== Data supplied ==
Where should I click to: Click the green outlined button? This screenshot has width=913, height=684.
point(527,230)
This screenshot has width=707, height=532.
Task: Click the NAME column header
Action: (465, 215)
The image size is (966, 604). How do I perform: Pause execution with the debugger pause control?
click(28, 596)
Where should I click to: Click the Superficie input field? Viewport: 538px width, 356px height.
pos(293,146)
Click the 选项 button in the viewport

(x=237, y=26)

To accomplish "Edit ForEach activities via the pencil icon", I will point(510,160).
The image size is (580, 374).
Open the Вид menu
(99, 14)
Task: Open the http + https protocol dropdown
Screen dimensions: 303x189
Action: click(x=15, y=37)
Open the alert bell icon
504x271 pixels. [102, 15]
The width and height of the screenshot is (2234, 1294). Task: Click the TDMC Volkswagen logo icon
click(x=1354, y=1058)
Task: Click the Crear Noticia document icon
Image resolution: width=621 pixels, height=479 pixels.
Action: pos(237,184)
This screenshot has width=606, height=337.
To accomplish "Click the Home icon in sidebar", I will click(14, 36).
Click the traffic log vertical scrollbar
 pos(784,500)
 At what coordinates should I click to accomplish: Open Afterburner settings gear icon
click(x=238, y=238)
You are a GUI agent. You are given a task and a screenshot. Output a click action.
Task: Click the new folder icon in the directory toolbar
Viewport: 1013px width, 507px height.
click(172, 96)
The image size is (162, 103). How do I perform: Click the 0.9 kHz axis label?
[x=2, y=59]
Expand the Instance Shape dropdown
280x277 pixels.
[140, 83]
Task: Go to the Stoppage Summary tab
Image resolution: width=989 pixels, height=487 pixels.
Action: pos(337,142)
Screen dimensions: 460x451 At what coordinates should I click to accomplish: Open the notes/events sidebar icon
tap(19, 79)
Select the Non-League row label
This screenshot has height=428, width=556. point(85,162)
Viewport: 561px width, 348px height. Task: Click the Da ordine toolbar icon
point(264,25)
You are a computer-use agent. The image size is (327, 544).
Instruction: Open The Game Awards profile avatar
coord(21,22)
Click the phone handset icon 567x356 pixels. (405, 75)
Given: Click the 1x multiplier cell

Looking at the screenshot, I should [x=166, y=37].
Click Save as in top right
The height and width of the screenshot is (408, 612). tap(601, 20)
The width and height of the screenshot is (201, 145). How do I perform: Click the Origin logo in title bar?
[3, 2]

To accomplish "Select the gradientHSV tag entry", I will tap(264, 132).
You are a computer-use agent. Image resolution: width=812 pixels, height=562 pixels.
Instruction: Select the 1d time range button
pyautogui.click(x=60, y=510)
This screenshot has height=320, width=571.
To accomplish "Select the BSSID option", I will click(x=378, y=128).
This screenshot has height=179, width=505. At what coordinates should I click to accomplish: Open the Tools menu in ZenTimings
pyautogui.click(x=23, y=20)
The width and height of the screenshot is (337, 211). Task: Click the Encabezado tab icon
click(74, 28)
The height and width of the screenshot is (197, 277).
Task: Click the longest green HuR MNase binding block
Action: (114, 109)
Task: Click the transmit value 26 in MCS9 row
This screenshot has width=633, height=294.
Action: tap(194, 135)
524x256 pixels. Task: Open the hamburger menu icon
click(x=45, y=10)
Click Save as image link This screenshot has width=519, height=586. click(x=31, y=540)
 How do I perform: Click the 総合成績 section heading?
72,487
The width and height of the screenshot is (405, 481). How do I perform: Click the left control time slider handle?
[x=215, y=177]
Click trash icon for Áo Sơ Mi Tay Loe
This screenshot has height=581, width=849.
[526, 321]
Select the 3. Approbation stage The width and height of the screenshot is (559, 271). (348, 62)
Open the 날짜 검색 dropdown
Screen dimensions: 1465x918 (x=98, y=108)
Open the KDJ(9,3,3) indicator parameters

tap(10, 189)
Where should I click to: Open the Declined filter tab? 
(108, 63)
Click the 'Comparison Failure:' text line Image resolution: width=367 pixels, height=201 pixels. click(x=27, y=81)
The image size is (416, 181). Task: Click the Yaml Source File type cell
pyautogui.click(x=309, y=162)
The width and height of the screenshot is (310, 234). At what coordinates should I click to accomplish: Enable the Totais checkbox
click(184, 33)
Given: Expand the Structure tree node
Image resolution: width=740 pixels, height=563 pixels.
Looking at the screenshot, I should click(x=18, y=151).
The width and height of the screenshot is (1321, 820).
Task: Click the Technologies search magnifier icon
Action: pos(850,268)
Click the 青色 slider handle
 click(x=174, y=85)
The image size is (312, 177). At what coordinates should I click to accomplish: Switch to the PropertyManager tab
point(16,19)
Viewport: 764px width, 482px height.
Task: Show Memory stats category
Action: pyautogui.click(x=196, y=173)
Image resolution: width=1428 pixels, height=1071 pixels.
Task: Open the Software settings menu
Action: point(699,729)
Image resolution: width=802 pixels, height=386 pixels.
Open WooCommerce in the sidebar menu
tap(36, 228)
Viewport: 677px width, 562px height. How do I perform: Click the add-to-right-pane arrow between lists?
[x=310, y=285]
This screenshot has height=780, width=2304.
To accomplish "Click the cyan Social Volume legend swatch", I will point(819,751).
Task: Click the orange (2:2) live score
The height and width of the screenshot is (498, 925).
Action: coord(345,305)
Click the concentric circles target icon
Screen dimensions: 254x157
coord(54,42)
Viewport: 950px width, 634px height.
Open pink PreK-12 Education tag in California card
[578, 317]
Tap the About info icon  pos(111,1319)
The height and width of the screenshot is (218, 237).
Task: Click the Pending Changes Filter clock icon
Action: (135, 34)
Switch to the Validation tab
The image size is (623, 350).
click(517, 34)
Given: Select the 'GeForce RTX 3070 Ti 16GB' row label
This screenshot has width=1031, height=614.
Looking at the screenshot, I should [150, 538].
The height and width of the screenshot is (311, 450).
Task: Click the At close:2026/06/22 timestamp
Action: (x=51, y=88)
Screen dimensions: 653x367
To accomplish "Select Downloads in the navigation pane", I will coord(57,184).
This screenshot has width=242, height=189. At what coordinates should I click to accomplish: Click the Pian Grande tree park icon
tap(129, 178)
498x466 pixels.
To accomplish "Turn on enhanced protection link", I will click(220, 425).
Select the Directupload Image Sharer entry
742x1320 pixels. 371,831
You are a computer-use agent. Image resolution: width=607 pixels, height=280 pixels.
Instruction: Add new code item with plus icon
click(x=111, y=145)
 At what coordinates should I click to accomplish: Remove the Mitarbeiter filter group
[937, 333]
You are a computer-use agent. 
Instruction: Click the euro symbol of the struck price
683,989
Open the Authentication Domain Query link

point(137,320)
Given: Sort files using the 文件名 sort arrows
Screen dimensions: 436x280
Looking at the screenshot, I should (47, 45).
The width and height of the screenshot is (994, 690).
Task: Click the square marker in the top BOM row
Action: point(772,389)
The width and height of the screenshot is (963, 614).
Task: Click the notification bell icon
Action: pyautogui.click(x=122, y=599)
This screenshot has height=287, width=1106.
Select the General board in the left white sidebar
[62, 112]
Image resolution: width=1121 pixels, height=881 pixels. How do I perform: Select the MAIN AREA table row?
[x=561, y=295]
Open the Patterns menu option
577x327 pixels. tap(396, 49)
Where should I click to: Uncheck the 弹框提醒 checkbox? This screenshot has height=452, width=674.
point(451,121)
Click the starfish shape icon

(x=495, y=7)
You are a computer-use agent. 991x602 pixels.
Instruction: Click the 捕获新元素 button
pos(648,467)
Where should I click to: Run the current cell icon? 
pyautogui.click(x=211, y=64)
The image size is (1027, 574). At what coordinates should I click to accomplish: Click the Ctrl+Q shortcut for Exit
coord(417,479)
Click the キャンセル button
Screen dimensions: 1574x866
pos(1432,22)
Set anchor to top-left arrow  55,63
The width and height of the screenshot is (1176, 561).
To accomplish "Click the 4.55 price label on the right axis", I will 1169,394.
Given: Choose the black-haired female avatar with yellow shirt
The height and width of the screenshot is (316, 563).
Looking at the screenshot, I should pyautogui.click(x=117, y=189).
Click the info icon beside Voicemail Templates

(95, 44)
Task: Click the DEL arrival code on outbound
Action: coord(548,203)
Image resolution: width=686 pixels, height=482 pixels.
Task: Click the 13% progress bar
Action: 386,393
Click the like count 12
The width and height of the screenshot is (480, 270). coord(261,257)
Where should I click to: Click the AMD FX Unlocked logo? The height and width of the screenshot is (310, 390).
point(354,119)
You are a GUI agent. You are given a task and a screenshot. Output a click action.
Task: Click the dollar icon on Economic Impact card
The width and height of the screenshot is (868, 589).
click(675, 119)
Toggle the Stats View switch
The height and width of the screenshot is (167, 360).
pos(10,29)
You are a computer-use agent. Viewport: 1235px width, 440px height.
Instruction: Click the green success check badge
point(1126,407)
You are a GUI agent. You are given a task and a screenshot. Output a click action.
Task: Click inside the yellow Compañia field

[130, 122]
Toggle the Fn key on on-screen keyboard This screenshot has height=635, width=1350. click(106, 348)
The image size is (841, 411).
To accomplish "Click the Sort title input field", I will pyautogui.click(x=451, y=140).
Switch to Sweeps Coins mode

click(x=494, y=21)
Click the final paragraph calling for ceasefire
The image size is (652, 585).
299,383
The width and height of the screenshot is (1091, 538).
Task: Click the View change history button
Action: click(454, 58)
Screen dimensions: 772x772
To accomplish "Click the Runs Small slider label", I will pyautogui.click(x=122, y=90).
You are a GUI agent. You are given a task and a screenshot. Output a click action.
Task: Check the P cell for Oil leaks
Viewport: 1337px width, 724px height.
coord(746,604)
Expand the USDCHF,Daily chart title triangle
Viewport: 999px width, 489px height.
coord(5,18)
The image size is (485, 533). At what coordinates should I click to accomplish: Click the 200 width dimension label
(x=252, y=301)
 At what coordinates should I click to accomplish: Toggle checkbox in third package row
===
== Your instructions ==
Beginning with the line that has "Task: Click the dollar" and ending with the line that has "Screen dimensions: 772x772", set down the lines above exactly and include no others.

== Result of the exercise ==
Task: Click the dollar icon on Economic Impact card
The width and height of the screenshot is (868, 589).
click(675, 119)
Toggle the Stats View switch
The height and width of the screenshot is (167, 360).
pos(10,29)
You are a computer-use agent. Viewport: 1235px width, 440px height.
Instruction: Click the green success check badge
point(1126,407)
You are a GUI agent. You are given a task and a screenshot. Output a click action.
Task: Click inside the yellow Compañia field

[130, 122]
Toggle the Fn key on on-screen keyboard This screenshot has height=635, width=1350. click(106, 348)
The image size is (841, 411).
To accomplish "Click the Sort title input field", I will pyautogui.click(x=451, y=140).
Switch to Sweeps Coins mode

click(x=494, y=21)
Click the final paragraph calling for ceasefire
The image size is (652, 585).
299,383
The width and height of the screenshot is (1091, 538).
Task: Click the View change history button
Action: click(454, 58)
Screen dimensions: 772x772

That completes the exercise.